I have downloaded and tried the WebSite Auditor software, It is a great tool, But when i was using it to ananlyze some chinese pages, I found a problem when dealling with the on-page chinese keywords.

The software consider the chinese sentence as one words(I think it was caused by chinese words were not having space between them). So I think the software's on-page calculation such as Keywords count, keywords density, keywords prominence should all be wrong :? on chinese pages(or other asia language pages), and the advice about chinese pages on-page optimize should also be wrong. :(
I think the problem should also be exists in SEO SpyGlass, Ranker Check and Link Assistant if they anlyze chinese(or other asia language) page's on-page keywords.

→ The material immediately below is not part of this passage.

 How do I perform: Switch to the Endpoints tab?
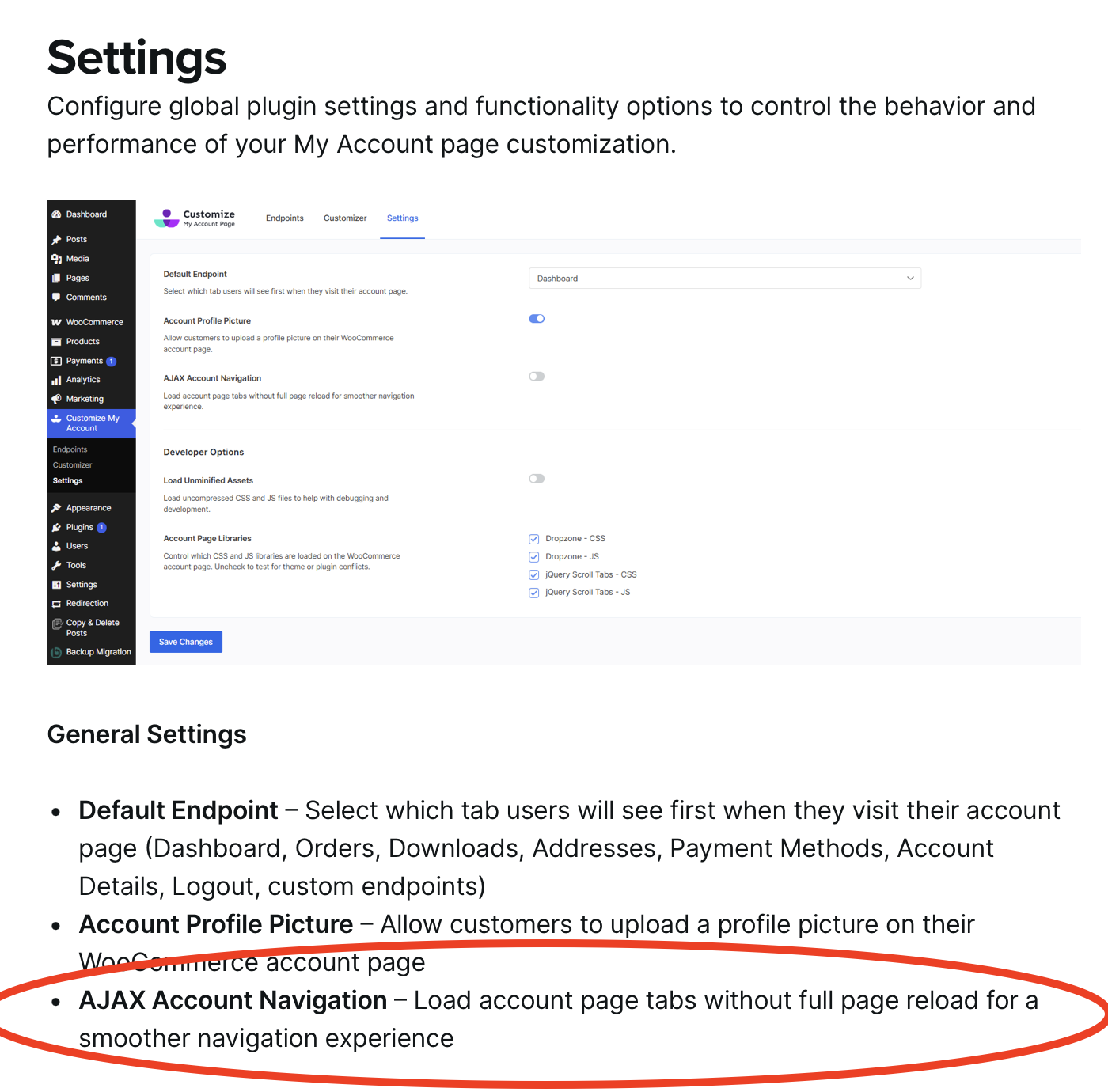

Could you add a preprocessor about spliting the unspaced sentence to spaced words(automaticly processing or using an predefined words dictionary), and then continue on-page keywords analyzing? :D

pls: I also added a PowerStuite feature request ticket JCN-821404.


Top
Post subject:
Posted: Fri Jul 23, 2010 11:58 am

Small God

Small God

Posts: 205

Location: Hong Kong

Online

Hi Abus,

Yes, to a degree you are right... some of the data can not be calculated correctly (or more accurately is not broken down, to show all the words which appear on a page) e.g. Page Elements -> Keyword might not show (if never appeared on the page as a single phrase with spaces then it will not show in list).

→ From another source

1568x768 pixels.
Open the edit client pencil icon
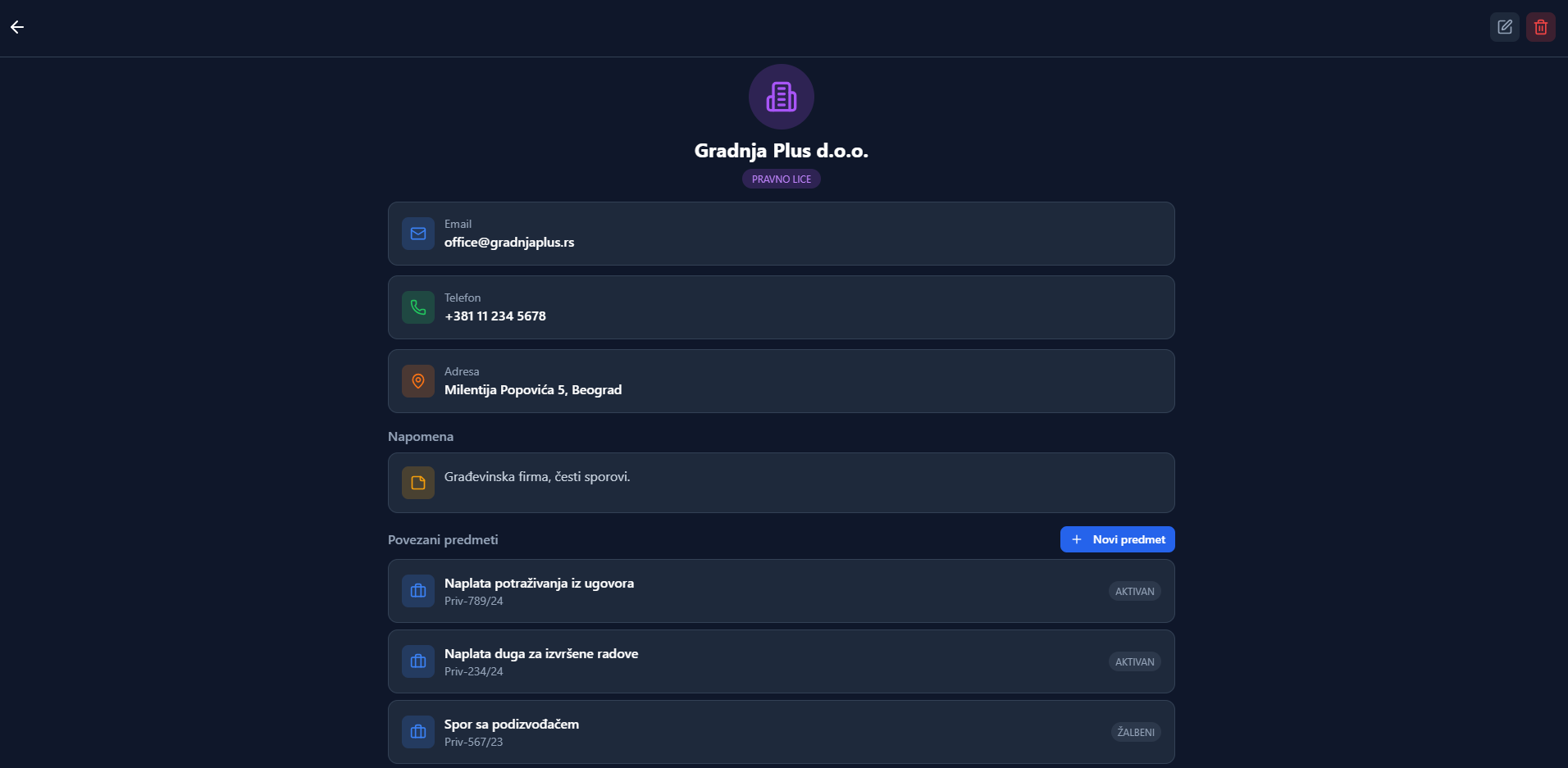[x=1504, y=27]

However, for the keywords being targeted for reports (i.e. those you entered for say, the targeted 3 kw for a page), the software searches for a "word match" and those calculations will be correct.

I am not sure if there is a workaround for this for link-assistant (as really, the software would have to be given a dictionary of words to match, to be able to identify all words, without a space or comma between words exisiting on a page).
As you probably know, this is actually a general problem of searching of words, using Asian languages (or any language, where spaces do not appear between words).

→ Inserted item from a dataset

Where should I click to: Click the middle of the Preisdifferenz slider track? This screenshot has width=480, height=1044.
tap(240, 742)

Perhaps link-assistant has some ideas on how to better improve this for Asian languages???
LINKYYYYYYYY???

Cheers - Asiaplay


Top
Post subject: Keyword Density - Japanese, Korean, Thai, Hindi, Chinese, Ar
Posted: Wed Aug 18, 2010 9:56 am

Small God

Small God

Posts: 205

Location: Hong Kong

Online

Asiaplay wrote:
...
However, for the keywords being targeted for reports (i.e. those you entered for say, the targeted 3 kw for a page), the software searches for a "word match" and those calculations will be correct."


Linky, I should reclarify this - it doesn't actually work as I suggested at the moment.
Basically the data output for the "webpage" tab is near useless for many languages.

Namely. there are problems for some languages, which I believe part of could be overcome easily enough with a change to web-auditor
i.e. Japanese, Korean, Chinese, Thai, Hindi, Arabic, Hebrew and any other languages where a "space" might not ALWAYS be used between words.

For example... if one has this sentance as the text being analysed (e.g. page title)
"mylongsentancewithnospaces withaword whichshouldmatch"

AND these are the target 3 keywords
"word"
"wordmatch"
"mylongsentancewithnospaceswithawordwhichshouldmatch"
- where "word" is the same character term (without quotes), in each of these cases

Unfortunately, the % density is calculated incorrectly in web-auditor (as the split of words / word phrares is always based on SPACES).
i.e. "word" is never found (unless appears as " word ")
I would have thought that the software could be told to work out that "word" is also appearing, when for a sentance, it also appears as a keyword within a long chain withour any spaces
e.g. "mylongsentancewithnospaceswithawordwhichshouldmatch" and "word" should both show % density, for the target keyword terms (even though no space exists in the text being analysed).
Likewise "wordmatch" should show as ZERO % (as it does not exist as a phrase)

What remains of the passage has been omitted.